Print the lines of the entries below from the one with "Task: Click the Identity Type help icon" through the final line, exactly as they appear. The pictures are not part of the copy.
##### INPUT MATERIAL #####
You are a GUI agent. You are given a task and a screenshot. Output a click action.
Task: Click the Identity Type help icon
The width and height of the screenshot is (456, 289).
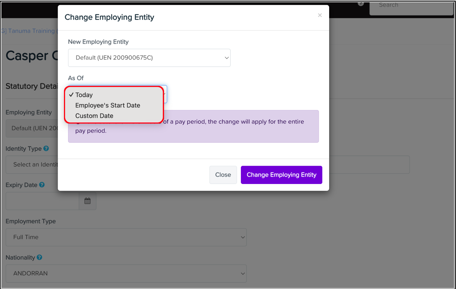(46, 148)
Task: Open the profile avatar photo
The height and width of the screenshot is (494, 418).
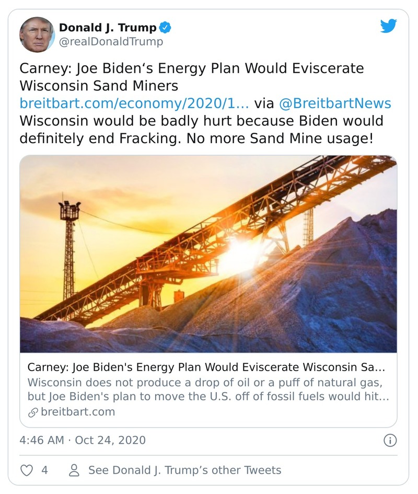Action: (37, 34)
#####
RESULT.
Task: Click the Identity Type help icon
The width and height of the screenshot is (456, 289).
(46, 148)
Task: Open the profile avatar photo
The height and width of the screenshot is (494, 418).
Action: (37, 34)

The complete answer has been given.